Polonya’da çiftçiler ile hükümet arasında anlaşma sağlansa da Almanya’da anlaşma sağlanamamış ve protestolar sürmeye devam etmişti. Ocak ayında ise Avrupa çapındaki büyüyen çiftçi protestolarına bir yenisi eklenerek Fransa’da da protestolar başladı.
Ocak ayının ortalarında başlayan çiftçi protestolarının nedeni ise diğer ülkeler ile benzeşiyor. Enflasyon nedeniyle hükümetin çiftçilerden ürünlerinin fiyatlarını düşürmesini istemesi, Avrupa çapında uygulamaya konulan yeşil politikalar ve dizel yakıt fiyatının artması bu nedenlerin başında geliyor. Benzerlikler burada da bitmiyor. Tıpkı Almanya’da gördüğümüz gibi Fransa’da da hükümet geri adım atmış ve çiftçilere verilen dizel için teşviklerin kesilmeyeceğini söylemişti, ancak tüm bunlar protestoları bastırmak için yeterli olmadı.

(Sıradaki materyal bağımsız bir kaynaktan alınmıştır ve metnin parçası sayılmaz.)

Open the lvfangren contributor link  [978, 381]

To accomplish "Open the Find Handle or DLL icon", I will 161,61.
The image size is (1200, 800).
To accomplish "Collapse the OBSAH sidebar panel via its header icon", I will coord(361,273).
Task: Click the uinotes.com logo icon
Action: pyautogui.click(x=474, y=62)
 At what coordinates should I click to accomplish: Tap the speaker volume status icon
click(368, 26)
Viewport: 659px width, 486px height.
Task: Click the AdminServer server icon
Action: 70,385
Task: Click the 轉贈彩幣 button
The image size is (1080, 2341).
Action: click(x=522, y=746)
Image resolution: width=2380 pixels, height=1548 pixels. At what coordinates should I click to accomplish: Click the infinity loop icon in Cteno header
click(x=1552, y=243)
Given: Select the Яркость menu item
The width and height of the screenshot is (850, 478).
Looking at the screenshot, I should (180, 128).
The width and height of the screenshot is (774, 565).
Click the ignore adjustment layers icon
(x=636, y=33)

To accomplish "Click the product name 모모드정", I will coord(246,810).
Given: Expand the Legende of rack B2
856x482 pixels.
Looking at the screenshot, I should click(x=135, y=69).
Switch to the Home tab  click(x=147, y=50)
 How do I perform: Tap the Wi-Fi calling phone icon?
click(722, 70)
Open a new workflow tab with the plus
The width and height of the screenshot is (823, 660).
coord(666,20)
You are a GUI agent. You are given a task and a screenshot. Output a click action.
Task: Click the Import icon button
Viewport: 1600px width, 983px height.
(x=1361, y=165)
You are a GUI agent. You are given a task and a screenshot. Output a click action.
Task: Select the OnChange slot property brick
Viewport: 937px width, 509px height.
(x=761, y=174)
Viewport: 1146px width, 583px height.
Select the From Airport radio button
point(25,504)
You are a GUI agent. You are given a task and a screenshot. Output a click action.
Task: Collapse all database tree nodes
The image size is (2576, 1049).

Almanya’da şahit olduğumuz gibi, Fransız çiftçiler de traktörler ile yolları kapamış, traktörlerle Paris sokaklarına girmeye çalışmıştı. Fransa’da protestoların çığırından çıkmasından korkan Macron hükümeti ise ithal ürünlere karşı çiftçileri koruyacağını ve çiftçilere maddi yardımı arttıracağını açıkladı. Fransız çiftçi sendikaları da hükümetin son açıklamasından sonra bu hafta protestoları durdurma kararı aldı fakat hükümetin olası bir sözünden dönme durumunda protestoların devam edeceğini de söylediler.
Ancak çiftçi protestoları Avrupa’da bitecek gibi gözükmüyor. 1 Şubat’ta gerçekleşen Avrupa Zirvesi öncesi Avrupalı çiftçiler, Brüksel’deki Avrupa Parlamentosu’na yumurtalar ve taşlar fırlattı. Avrupa çapında devam eden protestoların bu denli çoğalmasının en büyük sebebi ise Haziran 2024’te gerçekleşecek olan Avrupa Parlamentosu seçimleri yaklaşırken seslerini duyurmak için politik bir fırsat yakalamış olmalarıydı.
Nitekim öyle de oldu. Çünkü Avrupa Komisyonu Başkanı Ursula von der Leyen; Komisyon’un, çiftçilerin üzerindeki yükü azaltacak bir tasarı üzerinde çalışacağını belirtti. Aynı zamanda 1 Şubat’ta yapılan Avrupa Liderler Zirvesi’nin ardından Ursula von der Leyen, çiftçi lobileri ile buluşup çiftçilerin üzerindeki yükü hafifleteceğini söyledi.